Attention-Based Vision for Autonomous Vehicles
Navy SBIR FY2014.1

Sol No.: Navy SBIR FY2014.1
Topic No.: N141-076
Topic Title: Attention-Based Vision for Autonomous Vehicles
Proposal No.: N141-076-0801
Firm: Novateur Research Solutions LLC
20452 Scioto Terrace
Ashburn, Virginia 20147
Contact: David Tolliver
Phone: (412) 983-3558
Web Site:
Abstract: This SBIR Phase I project will demonstrate the feasibility and effectiveness of novel biologically-inspired visual attention models for on-board exploitation of sensor data streams to enable autonomous missions in complex unknown environments. The key innovation in this effort is a principled and biologically plausible computational model for visual attention that integrates both bottom-up (unsupervised) and top-down (context and task-driven) saliency to guide attention. The proposed model enables onboard UGV perception systems to perform context-based and task-driven identification and temporally consistent labeling of objects of interest in real-time. The attention model will enable UGV systems to i) efficiently process incoming sensory data, ii) identify salient features in data streams, iii) automatically learn task relevance from observations, iv) adapt to new scenarios, and v) use spatio-temporal context and task relevance to improve recognition performance in complex environments. The Phase I effort will include; development of proposed attention framework, solution of UGV problems using the models, quantitative and qualitative evaluation of the proposed technologies, and demonstration of proof of concept using real-world data from multiple use-cases. The project will benefit from the UCSD's expertise in visual attention and salience and Novateur Research Solution's experience in sensor exploitation and onboard processing.

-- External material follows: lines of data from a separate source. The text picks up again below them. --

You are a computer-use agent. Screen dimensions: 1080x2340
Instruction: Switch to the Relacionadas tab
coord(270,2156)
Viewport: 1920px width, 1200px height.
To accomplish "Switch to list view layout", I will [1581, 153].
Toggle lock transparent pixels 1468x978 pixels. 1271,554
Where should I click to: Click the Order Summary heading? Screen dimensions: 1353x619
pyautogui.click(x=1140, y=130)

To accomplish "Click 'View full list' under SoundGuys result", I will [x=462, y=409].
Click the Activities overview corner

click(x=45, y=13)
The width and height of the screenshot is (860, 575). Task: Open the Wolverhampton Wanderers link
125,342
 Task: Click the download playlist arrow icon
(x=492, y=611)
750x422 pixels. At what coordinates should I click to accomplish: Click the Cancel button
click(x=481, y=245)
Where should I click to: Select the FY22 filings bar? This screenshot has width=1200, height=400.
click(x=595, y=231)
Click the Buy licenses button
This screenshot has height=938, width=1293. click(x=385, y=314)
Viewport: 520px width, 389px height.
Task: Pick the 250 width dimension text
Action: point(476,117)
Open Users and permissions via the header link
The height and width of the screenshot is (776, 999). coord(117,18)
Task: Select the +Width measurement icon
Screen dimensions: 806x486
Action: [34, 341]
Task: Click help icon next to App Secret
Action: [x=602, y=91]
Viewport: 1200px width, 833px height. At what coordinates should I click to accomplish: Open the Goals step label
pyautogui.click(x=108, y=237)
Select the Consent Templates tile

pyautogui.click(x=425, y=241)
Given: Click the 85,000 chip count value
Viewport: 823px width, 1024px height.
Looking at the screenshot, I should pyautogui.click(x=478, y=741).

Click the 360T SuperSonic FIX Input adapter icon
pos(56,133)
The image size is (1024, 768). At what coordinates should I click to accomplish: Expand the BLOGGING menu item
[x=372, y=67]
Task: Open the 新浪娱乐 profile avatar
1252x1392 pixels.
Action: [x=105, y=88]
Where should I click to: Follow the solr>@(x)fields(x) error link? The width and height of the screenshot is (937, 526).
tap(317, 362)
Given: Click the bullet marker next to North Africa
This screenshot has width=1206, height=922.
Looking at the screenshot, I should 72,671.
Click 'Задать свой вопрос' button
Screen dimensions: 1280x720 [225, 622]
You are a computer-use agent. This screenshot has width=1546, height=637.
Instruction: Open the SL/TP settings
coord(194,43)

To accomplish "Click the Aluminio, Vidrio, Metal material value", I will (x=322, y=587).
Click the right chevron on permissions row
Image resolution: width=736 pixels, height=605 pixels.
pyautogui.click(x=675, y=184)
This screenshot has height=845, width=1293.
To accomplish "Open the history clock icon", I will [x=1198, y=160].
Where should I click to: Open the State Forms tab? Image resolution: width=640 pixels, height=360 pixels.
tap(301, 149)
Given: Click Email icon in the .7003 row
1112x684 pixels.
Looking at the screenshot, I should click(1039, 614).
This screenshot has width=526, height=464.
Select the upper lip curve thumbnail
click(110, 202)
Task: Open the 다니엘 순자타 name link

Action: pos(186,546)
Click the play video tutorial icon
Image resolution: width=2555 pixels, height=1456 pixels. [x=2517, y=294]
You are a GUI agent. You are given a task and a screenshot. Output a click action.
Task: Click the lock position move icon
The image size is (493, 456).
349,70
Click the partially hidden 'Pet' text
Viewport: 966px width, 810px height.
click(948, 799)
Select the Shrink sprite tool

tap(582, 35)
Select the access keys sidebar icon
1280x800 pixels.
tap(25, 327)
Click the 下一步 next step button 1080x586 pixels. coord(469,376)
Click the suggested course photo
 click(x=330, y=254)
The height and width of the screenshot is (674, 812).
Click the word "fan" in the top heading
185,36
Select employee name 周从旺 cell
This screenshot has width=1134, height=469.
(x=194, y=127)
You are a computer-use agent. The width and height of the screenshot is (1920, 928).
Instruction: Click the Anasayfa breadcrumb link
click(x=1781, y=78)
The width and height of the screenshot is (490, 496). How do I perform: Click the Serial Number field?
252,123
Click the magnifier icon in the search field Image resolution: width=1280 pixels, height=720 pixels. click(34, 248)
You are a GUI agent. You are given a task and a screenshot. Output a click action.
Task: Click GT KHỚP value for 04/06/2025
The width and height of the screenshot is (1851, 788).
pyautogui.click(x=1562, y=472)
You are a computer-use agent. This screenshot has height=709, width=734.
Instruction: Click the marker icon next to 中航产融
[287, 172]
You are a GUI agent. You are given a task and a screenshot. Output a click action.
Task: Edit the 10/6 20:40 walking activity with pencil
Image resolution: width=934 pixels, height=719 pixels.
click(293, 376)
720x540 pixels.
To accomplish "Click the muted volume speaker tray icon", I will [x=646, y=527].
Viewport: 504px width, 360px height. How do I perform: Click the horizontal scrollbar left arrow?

Benefits: Automated UxV platforms have proven to be critical assets for intelligence, surveillance, and reconnaissance in remote or hostile environments. However, the utility and value of these assets significantly depend on their ability to perform well in unknown scenarios. This requires a system to automatically identify mission-relevant features from sensor streams and exploit these features to adapt to its current environment. Furthermore, the system must do this task while operating with limited size, power, and weight budget. Hence the development of methods that enable onboard real-time exploitation of sensor streams is critical for enabling truly intelligent autonomous systems able to operate in complex unknown environments. The proposed technologies facilitate a computational visual attention model that enables such systems and has wide ranging applications that include:  Object detection and identification  Visual search  Autonomous UGV navigation and map building  Terrain classification  Obstacle detection and avoidance  Navigation in GPS-denied environment and  Automated exploitation of mobile sensors.  Automated intelligence, surveillance and reconnaissance The proposed technologies advance the state of the art in the DoD S&T emphasis area of Autonomy - The proposed visual attention framework will result in more capable and robust autonomous systems for military and civilian applications.